Se
Imutável e sempre em mudança
Era Raymond Aron quem dizia que a esquerda é imutável e ao mesmo tempo está sempre em mudança. O espírito seria sempre o mesmo, mas na sua aplicação à realidade ele faz a esquerda dar constantes voltas de 180 graus. O que a esquerda já defendeu e depois deixou de defender e depois voltou a defender e depois deixou de defender, sempre com a mesma boa consciência, arrogância, ligeireza e insulto contra quem não defende o mesmo é algo que não cabe nos volumes todos da Enciclopédia Britânica.

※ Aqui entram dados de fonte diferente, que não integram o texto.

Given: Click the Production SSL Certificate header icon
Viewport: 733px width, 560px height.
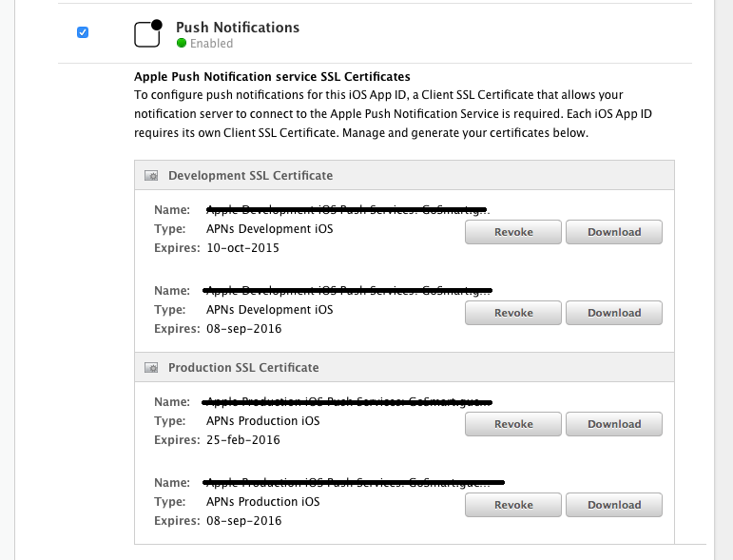Looking at the screenshot, I should click(150, 367).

Por exemplo, a moda entre a esquerda, ultimamente, é acusar a administração Bush de irresponsabilidade, por a sua operação iraquiana estar na origem de uma guerra civil no território. Falta mostrar que exista mesmo uma guerra civil, mas também ninguém nega que a situação por lá possa para aí descambar. Mas também não é isso que me interessa neste momento. Interessam-me mais outras guerras civis que poderão estar a nascer pelo mundo. Uma delas é a timorense.###
Ainda não começou e rezemos para que não comece. Mas não seria caso para acusar a esquerda, que tanto brandiu a causa timorense contra o “fascismo” indonésio e a malfeitoria de Kissinger, de irresponsabilidade, por defender a independência de um território que manifestamente não tinha capacidade para viver de forma tranquila em democracia? De resto, seria já a segunda vez que a esquerda ajudaria à eclosão de uma guerra civil em Timor. Como quando, entre 1974 e 1975, ajudou a criar praticamente do nada o independentismo timorense (ou seja, a FRETILIN) e, depois disso, o favoreceu de tal forma (em desfavor dos partidos que defendiam a associação com Portugal ou a associação com a Indonésia) que deu origem a uma guerra civil a que só a invasão indonésia poria termo. Claro que seria. Mas a esquerda nunca tem problemas de consciência. Porque a esquerda tem sempre razão e só pratica o bem.
A outra guerra civil é a palestiniana. Parece que os palestinianos, mal se lhes dá um bocadinho de território para administrarem, logo se lembram de começar à pancada uns com os outros… Não é de uma irresponsabilidade histórica colossal ter apoiado décadas a fio o surgimento de um estado palestiniano, quando claramente os palestinianos não estão preparados nem para a independência nem para a democracia? De resto, a irresponsabilidade vem de há muito tempo, pois não foi a esquerda que apoiou a criação do estado de Israel? Já ninguém se lembra, mas o sionismo original tem uma grande componente socialista, partilhada pelo seu fundador, David Ben-Gurion, e que deu origem à famosa instituição do kibbutz. Já ninguém se lembra, mas quem ajudou Israel na chamada Guerra de Independência, contra o Egipto, a Jordânia, a Síria, o Líbano e o Iraque não foram os EUA, mas sobretudo a URSS e a Checoslováquia socialista. Não foi de uma grande irresponsabilidade criar aquele cancro no Médio Oriente? Não, claro que não. A esquerda só pratica o bem.
Importa pouco, agora, que umas causas mereçam apoio e outras não. O que importa é notar a atitude de infalibilidade irresponsável que a esquerda sempre se atribui a si própria. É essa atitude que impede a discussão séria. O que também não é um problema, pois a verdade é que ela não quer discutir nada. Apenas perorar e afirmar a sua bondade e razão absolutas.